Tous ont été conçus chez le numéro 2 mondial de l’édition, l’américain Electronic Arts, à San Francisco, qu’elle a quitté cet été pour rejoindre une start-up créée par d’anciens collègues. Objectif : découvrir les joies de créer un jeu vidéo dans un cadre moins mégalomaniaque.

Des centaines de collaborateurs simultanés

« Plus les productions grandissent, et c’est une vraie tendance dans les titres à grand budget, plus il est difficile de garder une vision d’ensemble de ce qui se passe », explique Yara Khoury, offrant une plongée rare dans les coulisses du jeu vidéo hollywoodien.

« Tu deviens spécialiste de ce que tu fais, tu gères 150 personnes dans ton équipe et c’est difficile de savoir ce qui se passe dans les autres équipes. C’est une des raisons pour lesquelles j’ai décidé d’aller vers des productions un petit peu plus petites. »

Pourtant, au contraire du géant français Ubisoft, capable de réunir une demi-douzaine de studios à travers le monde et plusieurs centaines d’employés sur un même projet, Electronic Arts cherche à limiter les excès d’effectifs. « Ce qui est génial, c’est qu’on n’est jamais sur des productions à mille personnes. Au maximum, on frôlait les 500 sur un jeu en ligne Star Wars [le genre le plus gourmand]. Chez EA, ils donnent la possibilité aux équipes d’avoir une vraie contribution créative, il est plus simple d’être proche du cœur du projet. »

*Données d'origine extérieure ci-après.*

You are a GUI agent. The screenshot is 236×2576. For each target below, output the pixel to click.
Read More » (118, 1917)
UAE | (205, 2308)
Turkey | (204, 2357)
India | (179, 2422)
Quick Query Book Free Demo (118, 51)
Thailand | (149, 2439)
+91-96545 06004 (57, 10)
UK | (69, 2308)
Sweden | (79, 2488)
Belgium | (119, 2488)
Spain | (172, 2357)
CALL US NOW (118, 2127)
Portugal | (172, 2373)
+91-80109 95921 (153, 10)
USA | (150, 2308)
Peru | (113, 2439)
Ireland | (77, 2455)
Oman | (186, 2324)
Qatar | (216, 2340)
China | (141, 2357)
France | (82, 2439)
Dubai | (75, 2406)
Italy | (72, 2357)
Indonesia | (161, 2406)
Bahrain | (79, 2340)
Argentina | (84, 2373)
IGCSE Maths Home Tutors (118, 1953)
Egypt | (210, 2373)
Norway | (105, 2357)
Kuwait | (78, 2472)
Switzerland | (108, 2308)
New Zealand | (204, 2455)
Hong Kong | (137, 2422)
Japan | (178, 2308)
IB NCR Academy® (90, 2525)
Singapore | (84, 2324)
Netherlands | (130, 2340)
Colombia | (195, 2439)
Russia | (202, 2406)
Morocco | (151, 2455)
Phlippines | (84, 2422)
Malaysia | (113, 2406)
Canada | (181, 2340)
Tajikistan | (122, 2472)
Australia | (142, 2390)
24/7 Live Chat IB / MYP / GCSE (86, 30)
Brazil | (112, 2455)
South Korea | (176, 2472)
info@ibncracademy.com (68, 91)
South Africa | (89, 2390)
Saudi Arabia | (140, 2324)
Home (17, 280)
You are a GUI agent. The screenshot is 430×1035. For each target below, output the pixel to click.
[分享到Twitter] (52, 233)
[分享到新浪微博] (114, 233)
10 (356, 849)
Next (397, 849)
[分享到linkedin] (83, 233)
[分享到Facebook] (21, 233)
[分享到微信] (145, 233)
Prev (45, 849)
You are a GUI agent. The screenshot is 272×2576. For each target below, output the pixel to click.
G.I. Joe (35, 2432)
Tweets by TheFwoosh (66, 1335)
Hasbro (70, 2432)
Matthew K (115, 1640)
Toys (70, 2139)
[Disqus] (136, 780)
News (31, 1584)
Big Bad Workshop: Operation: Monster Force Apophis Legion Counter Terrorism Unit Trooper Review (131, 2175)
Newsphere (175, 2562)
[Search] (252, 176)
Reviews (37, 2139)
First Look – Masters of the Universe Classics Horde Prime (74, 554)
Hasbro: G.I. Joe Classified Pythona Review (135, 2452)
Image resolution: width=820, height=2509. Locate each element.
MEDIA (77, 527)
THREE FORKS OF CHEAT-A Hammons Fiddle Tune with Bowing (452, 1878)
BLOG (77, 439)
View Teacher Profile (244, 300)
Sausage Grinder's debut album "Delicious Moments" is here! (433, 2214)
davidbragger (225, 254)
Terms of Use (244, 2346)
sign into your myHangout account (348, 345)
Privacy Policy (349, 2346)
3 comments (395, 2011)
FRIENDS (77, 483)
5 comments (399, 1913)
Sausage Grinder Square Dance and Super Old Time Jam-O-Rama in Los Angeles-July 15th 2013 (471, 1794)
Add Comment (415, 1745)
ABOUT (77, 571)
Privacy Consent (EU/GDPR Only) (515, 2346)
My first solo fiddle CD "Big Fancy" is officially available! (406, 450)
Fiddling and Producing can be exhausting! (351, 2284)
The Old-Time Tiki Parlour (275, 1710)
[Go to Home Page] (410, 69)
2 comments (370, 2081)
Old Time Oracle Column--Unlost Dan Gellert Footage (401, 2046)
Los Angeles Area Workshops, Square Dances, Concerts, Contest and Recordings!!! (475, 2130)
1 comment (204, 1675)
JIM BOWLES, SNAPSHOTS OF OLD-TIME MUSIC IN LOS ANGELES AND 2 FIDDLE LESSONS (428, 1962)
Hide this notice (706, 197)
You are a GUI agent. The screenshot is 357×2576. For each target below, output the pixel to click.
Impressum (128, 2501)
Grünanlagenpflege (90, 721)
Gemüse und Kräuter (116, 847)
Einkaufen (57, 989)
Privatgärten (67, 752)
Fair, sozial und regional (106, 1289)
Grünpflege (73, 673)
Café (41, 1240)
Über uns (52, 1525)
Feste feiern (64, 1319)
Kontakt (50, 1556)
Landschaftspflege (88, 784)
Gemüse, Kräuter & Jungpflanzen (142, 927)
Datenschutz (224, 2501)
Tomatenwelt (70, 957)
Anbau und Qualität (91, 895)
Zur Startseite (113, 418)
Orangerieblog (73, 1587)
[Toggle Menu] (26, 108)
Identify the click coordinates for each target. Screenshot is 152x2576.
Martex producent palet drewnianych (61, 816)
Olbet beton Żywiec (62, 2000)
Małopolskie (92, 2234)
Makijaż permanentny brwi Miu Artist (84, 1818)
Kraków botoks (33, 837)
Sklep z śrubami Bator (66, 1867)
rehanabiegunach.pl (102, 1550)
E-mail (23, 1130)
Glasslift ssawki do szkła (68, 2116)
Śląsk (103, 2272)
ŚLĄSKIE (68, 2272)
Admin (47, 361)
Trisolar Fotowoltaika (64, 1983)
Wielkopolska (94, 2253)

C’est ce qu’elle préfère, et la raison pour laquelle elle a choisi le métier de producteur. Contrairement à celui de réalisateur, ou directeur, il englobe plusieurs dimensions, aussi bien managériales que créatives. « Mon métier consiste à faire des arbitrages entre gestion des retards, qualité créative, et le côté business. Il n’y a pas de recette, cela requiert énormément de collaboration pour élaborer un plan d’action. » Un métier central, en somme, dans la vie d’un jeu à très grand budget.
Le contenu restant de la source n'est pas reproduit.